The last time he played against the Green Bay Packers, Aromashodu had a career-high eight catches for 76 yards and his first career touchdown.

Two weeks later and the last time he played in a "Monday Night Football" game, Aromashodu had seven catches for 150 yards, including the 39-yard game winner from Cutler in the Bears' 36-30 overtime victory over the Minnesota Vikings on Dec. 28.

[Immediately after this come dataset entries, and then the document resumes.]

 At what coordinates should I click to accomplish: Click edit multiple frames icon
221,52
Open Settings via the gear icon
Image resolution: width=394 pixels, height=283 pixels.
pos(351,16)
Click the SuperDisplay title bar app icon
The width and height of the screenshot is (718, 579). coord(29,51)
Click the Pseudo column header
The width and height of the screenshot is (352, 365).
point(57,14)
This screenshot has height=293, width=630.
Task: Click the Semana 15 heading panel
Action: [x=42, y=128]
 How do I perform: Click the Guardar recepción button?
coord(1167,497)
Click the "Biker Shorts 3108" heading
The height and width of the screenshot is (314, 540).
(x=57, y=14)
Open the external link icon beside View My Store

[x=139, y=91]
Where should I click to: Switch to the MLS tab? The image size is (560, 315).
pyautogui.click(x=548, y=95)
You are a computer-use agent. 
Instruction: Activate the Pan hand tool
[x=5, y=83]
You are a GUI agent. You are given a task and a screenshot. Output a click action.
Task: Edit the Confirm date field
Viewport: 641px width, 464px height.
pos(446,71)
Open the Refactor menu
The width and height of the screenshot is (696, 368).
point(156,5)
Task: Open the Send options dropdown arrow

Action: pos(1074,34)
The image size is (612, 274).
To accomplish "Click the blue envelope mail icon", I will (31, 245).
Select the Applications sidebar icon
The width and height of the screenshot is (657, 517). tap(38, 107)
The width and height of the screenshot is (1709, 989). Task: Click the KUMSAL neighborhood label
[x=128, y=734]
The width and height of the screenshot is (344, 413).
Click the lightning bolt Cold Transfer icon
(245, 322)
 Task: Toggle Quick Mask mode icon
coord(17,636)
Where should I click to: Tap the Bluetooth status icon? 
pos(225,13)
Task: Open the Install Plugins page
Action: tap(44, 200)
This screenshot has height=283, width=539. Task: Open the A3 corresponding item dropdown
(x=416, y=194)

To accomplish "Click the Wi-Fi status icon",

Bears coach Lovie Smith acted Thursday as though it was a foregone conclusion that Aromashodu would be back in the rotation on Monday against the Packers.

It will be fun to see how Cutler, with five touchdown passes and just one interception this season, combats the Packers' defense and Clay Matthews, who already has six sacks.

"The Packers like to play a lot of bump-and-run and man-on-man coverage," Aromashodu said. "They did that last year. So it's the same Packers' defense that we're going against. We're just in a new offense. So I think we'll be able to take advantage of it."

Specifically, he is hoping he can take advantage of it. But it's refreshing to hear that he doesn't feel entitled.

"I've been in situations where I didn't get the ball or didn't even play, so I'm just thankful to put the uniform on and get the chance," Aromashodu said. "If you have the uniform on, you have a chance. There have been times where I knew I wasn't putting the uniform on Sunday and now I'm able to wear it on Sunday, so I know I always have a chance. There's always hope."

Melissa Isaacson is a columnist for ESPNChicago.com.